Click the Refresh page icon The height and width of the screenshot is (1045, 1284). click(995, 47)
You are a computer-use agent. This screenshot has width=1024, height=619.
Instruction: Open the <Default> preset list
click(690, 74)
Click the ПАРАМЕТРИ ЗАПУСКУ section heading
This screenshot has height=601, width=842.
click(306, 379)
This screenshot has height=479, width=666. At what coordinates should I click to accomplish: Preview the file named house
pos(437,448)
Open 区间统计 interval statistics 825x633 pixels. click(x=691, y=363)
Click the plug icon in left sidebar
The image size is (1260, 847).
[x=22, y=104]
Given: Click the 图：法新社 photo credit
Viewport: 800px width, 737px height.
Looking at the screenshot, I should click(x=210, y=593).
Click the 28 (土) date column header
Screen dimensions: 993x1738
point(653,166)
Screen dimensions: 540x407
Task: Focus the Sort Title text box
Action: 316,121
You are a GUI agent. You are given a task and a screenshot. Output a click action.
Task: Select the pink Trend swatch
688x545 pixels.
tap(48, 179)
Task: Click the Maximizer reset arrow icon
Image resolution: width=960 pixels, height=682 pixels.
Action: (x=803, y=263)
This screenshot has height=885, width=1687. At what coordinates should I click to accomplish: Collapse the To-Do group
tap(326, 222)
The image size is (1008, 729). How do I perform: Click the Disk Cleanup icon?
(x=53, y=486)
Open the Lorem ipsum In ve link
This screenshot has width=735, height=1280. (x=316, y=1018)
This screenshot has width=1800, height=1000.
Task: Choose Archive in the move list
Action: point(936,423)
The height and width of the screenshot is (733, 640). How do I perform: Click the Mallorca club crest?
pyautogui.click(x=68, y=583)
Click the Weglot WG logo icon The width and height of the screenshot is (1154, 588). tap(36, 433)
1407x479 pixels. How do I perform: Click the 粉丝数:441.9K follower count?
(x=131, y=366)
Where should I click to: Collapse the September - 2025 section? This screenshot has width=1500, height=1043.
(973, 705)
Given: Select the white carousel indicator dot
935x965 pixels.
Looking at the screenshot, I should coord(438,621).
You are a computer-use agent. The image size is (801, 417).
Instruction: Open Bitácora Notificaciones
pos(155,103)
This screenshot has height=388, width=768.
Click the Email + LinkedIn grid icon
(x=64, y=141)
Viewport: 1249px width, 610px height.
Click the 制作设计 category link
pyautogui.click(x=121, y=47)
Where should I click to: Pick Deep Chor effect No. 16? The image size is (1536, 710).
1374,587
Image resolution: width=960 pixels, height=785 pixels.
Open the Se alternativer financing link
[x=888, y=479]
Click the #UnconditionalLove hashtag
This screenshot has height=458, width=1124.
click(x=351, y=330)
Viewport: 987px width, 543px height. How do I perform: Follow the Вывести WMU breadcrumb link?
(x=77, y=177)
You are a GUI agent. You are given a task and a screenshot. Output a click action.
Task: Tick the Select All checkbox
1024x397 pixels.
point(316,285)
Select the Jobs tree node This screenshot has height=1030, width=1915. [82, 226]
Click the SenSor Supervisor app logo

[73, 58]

****************************************

__TASK DIRECTIONS__. Write out the complete set of records exactly as given.

__FINISHED TASK__.
Click the Refresh page icon The height and width of the screenshot is (1045, 1284). click(995, 47)
You are a computer-use agent. This screenshot has width=1024, height=619.
Instruction: Open the <Default> preset list
click(690, 74)
Click the ПАРАМЕТРИ ЗАПУСКУ section heading
This screenshot has height=601, width=842.
click(306, 379)
This screenshot has height=479, width=666. At what coordinates should I click to accomplish: Preview the file named house
pos(437,448)
Open 区间统计 interval statistics 825x633 pixels. click(x=691, y=363)
Click the plug icon in left sidebar
The image size is (1260, 847).
[x=22, y=104]
Given: Click the 图：法新社 photo credit
Viewport: 800px width, 737px height.
Looking at the screenshot, I should click(x=210, y=593).
Click the 28 (土) date column header
Screen dimensions: 993x1738
point(653,166)
Screen dimensions: 540x407
Task: Focus the Sort Title text box
Action: 316,121
You are a GUI agent. You are given a task and a screenshot. Output a click action.
Task: Select the pink Trend swatch
688x545 pixels.
tap(48, 179)
Task: Click the Maximizer reset arrow icon
Image resolution: width=960 pixels, height=682 pixels.
Action: (x=803, y=263)
This screenshot has height=885, width=1687. At what coordinates should I click to accomplish: Collapse the To-Do group
tap(326, 222)
The image size is (1008, 729). How do I perform: Click the Disk Cleanup icon?
(x=53, y=486)
Open the Lorem ipsum In ve link
This screenshot has width=735, height=1280. (x=316, y=1018)
This screenshot has width=1800, height=1000.
Task: Choose Archive in the move list
Action: point(936,423)
The height and width of the screenshot is (733, 640). How do I perform: Click the Mallorca club crest?
pyautogui.click(x=68, y=583)
Click the Weglot WG logo icon The width and height of the screenshot is (1154, 588). tap(36, 433)
1407x479 pixels. How do I perform: Click the 粉丝数:441.9K follower count?
(x=131, y=366)
Where should I click to: Collapse the September - 2025 section? This screenshot has width=1500, height=1043.
(973, 705)
Given: Select the white carousel indicator dot
935x965 pixels.
Looking at the screenshot, I should coord(438,621).
You are a computer-use agent. The image size is (801, 417).
Instruction: Open Bitácora Notificaciones
pos(155,103)
This screenshot has height=388, width=768.
Click the Email + LinkedIn grid icon
(x=64, y=141)
Viewport: 1249px width, 610px height.
Click the 制作设计 category link
pyautogui.click(x=121, y=47)
Where should I click to: Pick Deep Chor effect No. 16? The image size is (1536, 710).
1374,587
Image resolution: width=960 pixels, height=785 pixels.
Open the Se alternativer financing link
[x=888, y=479]
Click the #UnconditionalLove hashtag
This screenshot has height=458, width=1124.
click(x=351, y=330)
Viewport: 987px width, 543px height. How do I perform: Follow the Вывести WMU breadcrumb link?
(x=77, y=177)
You are a GUI agent. You are given a task and a screenshot. Output a click action.
Task: Tick the Select All checkbox
1024x397 pixels.
point(316,285)
Select the Jobs tree node This screenshot has height=1030, width=1915. [82, 226]
Click the SenSor Supervisor app logo

[73, 58]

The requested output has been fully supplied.